Parei a gravação e deixei-me ficar. Olhava em frente mas não via nada. Estava longe dali, sem saber bem onde. Não tinha raízes! Tal como o meu olhar não tinha onde pousar, também eu senti naquele momento que não pertencia a lugar algum. Nem a ninguém.
Mais do que nunca, apeteceu-me uma bebida. Tinha que sair dali e depressa.
- Whisky? Na Cantina não temos whisky. – O empregado olhava-me com espanto.
- O que é que têm com álcool?
- Cerveja, só isso.
Saí do edifício e o sol acertou-me em cheio, com violência. Fechei os olhos e senti uma tontura. Tive que parar. Sentei-me num banco, à sombra de uma pequena árvore. Sentia-me prestes a desmaiar.
O movimento era escasso, alguns alunos dirigiam-se para o edifício da Cantina. Olhei para o relógio, eram quase 13h00 e eu não comia nada há muitas horas. Tinha bebido um café e comido metade de um queque ainda em Lisboa, antes das 8h00. Pagava o preço das emoções fortes e de um estômago vazio.
- Então é aqui que você está. – Uma voz atrás de mim trouxe-me à realidade. Era Alberto Cosme.
- Ah, sim… precisava apanhar ar.
- Fui lá ter consigo para virmos almoçar, mas não estava. Andei à sua procura.
- Ouça, você por acaso… er… não tem… er… nada, deixe, vamos lá almoçar, sim.
- Você está bem? Está branco, homem.
- Dor de cabeça, isto passa.
- Então venha daí, não é nenhuma especialidade o que aqui se come, mas é barato.
Eu disse-lhe que sim, na altura quase nem o ouvia com atenção.
- E só encontrou uma gravação da sua mãe?
- Desculpe, como disse?
- Se só encontrou uma gravação da sua mãe.
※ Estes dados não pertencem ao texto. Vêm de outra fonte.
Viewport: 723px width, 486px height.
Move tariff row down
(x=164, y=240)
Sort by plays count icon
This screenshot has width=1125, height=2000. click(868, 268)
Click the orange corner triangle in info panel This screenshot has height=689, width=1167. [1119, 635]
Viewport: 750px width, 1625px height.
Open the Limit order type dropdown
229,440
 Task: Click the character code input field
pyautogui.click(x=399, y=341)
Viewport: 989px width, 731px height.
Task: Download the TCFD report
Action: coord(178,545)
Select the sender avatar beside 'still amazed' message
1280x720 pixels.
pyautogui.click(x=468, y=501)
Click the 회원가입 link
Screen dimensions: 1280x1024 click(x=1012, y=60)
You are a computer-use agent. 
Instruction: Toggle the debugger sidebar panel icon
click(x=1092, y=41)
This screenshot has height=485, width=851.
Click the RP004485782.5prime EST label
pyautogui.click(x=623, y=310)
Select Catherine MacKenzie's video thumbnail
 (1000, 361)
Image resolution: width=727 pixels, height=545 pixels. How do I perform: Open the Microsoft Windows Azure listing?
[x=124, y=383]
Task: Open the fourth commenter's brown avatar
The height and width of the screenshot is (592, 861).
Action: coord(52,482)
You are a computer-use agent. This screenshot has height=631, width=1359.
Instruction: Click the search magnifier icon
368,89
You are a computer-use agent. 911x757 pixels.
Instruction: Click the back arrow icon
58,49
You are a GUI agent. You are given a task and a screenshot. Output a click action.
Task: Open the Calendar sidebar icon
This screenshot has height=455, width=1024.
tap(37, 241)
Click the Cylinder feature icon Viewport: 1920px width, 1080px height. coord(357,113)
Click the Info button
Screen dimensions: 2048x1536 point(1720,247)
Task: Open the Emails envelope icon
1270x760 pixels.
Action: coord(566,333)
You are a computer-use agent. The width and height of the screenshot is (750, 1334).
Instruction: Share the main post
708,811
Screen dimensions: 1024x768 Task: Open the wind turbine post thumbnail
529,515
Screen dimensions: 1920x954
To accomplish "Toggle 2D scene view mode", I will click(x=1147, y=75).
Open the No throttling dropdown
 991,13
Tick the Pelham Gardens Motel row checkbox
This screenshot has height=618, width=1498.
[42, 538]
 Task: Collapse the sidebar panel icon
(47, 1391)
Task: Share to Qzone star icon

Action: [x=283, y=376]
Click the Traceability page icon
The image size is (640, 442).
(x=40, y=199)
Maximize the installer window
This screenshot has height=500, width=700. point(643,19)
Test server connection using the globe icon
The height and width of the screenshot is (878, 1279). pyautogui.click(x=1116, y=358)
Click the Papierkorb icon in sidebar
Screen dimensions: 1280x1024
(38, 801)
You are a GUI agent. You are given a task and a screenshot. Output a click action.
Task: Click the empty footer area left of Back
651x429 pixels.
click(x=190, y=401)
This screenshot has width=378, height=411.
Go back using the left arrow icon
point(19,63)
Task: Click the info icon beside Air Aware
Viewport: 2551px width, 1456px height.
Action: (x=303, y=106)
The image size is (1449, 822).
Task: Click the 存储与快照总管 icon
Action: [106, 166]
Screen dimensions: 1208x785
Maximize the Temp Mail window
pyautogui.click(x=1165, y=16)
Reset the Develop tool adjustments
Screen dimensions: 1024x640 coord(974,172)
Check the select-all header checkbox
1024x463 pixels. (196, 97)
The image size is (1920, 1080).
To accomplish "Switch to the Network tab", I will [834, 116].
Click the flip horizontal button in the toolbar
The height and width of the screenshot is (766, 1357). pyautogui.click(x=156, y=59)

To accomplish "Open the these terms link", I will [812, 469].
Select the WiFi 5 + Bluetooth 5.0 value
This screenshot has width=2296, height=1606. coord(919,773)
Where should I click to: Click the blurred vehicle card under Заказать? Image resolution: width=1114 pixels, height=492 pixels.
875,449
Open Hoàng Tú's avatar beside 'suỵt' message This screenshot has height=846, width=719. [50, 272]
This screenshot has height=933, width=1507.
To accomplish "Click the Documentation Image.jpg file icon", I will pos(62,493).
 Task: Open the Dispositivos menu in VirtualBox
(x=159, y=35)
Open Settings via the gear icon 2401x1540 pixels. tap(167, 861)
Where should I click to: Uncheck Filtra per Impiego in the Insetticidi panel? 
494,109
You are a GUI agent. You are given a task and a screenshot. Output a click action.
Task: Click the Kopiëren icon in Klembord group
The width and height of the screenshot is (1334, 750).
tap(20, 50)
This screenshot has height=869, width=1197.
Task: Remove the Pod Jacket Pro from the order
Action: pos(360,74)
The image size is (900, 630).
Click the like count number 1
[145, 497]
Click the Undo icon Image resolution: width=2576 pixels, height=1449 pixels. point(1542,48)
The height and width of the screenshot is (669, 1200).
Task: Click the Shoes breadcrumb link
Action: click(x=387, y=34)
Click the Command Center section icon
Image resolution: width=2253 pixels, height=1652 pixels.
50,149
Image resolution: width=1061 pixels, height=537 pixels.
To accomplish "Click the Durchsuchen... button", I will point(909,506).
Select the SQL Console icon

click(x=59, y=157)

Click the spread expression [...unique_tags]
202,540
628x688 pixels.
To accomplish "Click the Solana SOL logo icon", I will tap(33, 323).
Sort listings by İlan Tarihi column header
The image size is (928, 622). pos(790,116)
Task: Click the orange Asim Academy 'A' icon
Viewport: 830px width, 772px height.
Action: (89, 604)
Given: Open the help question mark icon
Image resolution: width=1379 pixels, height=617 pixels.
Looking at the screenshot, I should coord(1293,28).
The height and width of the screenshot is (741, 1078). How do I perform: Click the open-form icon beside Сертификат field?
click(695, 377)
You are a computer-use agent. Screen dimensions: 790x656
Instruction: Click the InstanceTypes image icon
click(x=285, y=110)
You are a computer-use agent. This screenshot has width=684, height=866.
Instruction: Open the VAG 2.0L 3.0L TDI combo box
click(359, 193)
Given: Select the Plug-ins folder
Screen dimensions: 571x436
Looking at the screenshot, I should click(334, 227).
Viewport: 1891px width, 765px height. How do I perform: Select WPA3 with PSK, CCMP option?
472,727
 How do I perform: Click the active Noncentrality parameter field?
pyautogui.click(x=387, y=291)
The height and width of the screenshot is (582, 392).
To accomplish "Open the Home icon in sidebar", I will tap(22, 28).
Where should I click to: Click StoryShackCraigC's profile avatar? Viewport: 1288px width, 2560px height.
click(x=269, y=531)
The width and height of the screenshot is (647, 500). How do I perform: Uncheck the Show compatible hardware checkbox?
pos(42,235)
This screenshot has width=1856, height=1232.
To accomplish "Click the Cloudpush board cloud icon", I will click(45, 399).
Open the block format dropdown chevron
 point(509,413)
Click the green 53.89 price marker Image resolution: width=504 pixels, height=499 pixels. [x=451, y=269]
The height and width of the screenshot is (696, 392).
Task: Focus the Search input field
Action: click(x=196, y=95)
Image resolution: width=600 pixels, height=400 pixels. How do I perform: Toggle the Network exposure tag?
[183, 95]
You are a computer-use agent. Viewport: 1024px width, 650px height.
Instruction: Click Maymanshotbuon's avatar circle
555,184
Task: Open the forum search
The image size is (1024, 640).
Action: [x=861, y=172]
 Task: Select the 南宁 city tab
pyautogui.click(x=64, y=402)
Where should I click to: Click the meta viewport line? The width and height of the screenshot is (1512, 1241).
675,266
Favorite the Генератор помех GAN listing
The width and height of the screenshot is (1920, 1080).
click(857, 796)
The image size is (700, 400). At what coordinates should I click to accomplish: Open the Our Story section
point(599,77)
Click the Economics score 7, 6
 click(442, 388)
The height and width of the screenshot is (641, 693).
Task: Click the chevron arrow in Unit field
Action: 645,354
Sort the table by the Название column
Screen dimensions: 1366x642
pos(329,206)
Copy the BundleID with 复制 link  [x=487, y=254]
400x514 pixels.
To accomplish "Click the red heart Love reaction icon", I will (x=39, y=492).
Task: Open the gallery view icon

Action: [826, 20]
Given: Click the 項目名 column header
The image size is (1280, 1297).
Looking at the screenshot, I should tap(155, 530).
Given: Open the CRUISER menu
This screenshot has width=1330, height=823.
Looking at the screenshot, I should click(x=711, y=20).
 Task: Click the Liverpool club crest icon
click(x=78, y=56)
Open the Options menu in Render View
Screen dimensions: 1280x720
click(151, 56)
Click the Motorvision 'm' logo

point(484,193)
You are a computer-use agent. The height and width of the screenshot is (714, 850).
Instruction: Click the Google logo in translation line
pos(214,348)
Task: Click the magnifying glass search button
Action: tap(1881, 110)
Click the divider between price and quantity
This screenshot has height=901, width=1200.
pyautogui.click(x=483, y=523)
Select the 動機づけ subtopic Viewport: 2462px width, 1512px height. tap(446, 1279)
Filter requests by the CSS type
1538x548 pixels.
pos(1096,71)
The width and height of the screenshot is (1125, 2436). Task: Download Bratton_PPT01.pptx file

- Há mais que uma? – A minha surpresa era grande.
- Como deve calcular, não faço ideia, mas era frequente voltar às mesmas localidades, algum tempo depois, noutra campanha, ou seja, pode haver mais mensagens da sua mãe… ou de outro familiar seu. – Alberto falava com a boca cheia de omeleta, agitando as mãos no ar, segurando os talheres.
- De facto, eu não ouvi mais nada, pensava que só havia uma gravação.
- Então vai ter que procurar mais um pouco. Nós, no estudo que fizemos, ouvimos as gravações e encontrámos várias pessoas com mais que uma mensagem. E olhe que a Fuzeta era das terras mais visitadas pela RDP.
Veio-me à memória a reportagem da TSF. Tinha sido lá que os técnicos do Museu Marítimo tinham realizado as primeiras entrevistas fora de Ílhavo, reagindo assim à extraordinária manifestação de disponibilidade de muitos pescadores da Fuzeta para a partilha das suas memórias, ainda em 2005, no âmbito da itinerância da Exposição de fotografia A Campanha do Argus, em Olhão.
Meu local de nascimento, ao qual nunca tinha dado importância.
O início da mensagem era idêntico ao anterior, o meu pai estava de novo na Terra Nova, mas pude perceber facilmente que a voz da minha mãe estava alterada, não parecia sequer a mesma. Ao contrário da calma anterior, do sorriso na voz, havia agora algum temor nas palavras ditas.
Parei a gravação e procurei a data na caixa do cd. 1970, dois anos depois da primeira mensagem, o ano em que tudo tinha acontecido. Aquela seria a derradeira campanha do meu pai. Poucos meses depois daquela gravação a minha mãe iria suicidar-se. Teria isso alguma coisa a ver com aquele tom de voz alterado, com toda aquela emoção?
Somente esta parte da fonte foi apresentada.